This month we observe the birthdays of two of our greatest presidents, George Washington and Abraham Lincoln. Being food-oriented, I was curious to find out what these two great men liked to eat and found a wonderful site that details the eating habits of our presidents.
How and what we eat is determined by so many factors – our ethnic and cultural roots, geography, economics, our likes and dislikes, and trends of the day. Viewing history through food and recipes provides a glimpse into our past that is often more real and immediate than stories of the great and the good. It’s the history of our everyday, the history of everyone. With all the things that divide us, we are united in our need for – and often love of – food.
What our presidents ate is their history as men, as well as statesmen, and perhaps the most interesting view into an early president’s life comes from Martha Washington.

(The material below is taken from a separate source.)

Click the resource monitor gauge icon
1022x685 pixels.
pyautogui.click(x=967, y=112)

As a bride, Martha inherited a family manuscript of recipes at the beginning of her first marriage to Robert Custis in 1749. The manuscript was likely already more a historical document than an everyday kitchen aid and was firmly rooted in English cuisine in addition to the fledgling cuisine of the New World.
Over the next 50 years, Martha continued updating the manuscript and in 1799, presented it to her granddaughter as a wedding gift. Think of it – as a 19 year old bride she inherited a guide dating back to the time of Elizabeth I and James I, words of advice passed down from grandmothers to mothers across ages and oceans. Her stewardship of the manuscript saw the death of her first husband, the courtship and marriage to her second, and a front row seat to the War of Independence. It was with her during her days as the first First Lady, the deaths of her children, her second husband, and her retirement back to Mount Vernon.

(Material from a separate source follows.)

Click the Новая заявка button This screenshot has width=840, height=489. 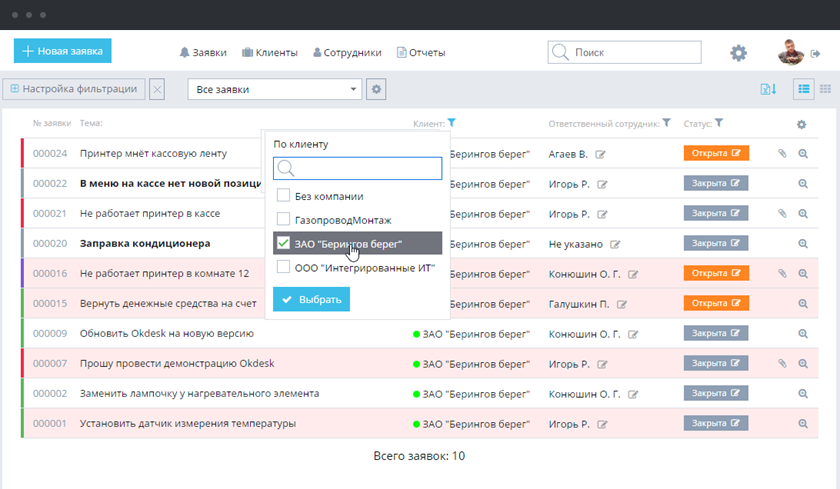(62, 51)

It continued to be passed down from generation to generation and in the 1980’s was transcribed and annotated by food historian, Karen Hess and passed on to all of us. It’s available from Columbia University Press and it’s a fascinating read.
So what did the president’s eat? While neither was a gourmand, Washington seemed to have more interest in eating for pleasure; Lincoln saw food strictly as fuel though he did love apples. Washington loved to eat from the bounty of his estate – truly farm to table – and was surprisingly fond of cherries.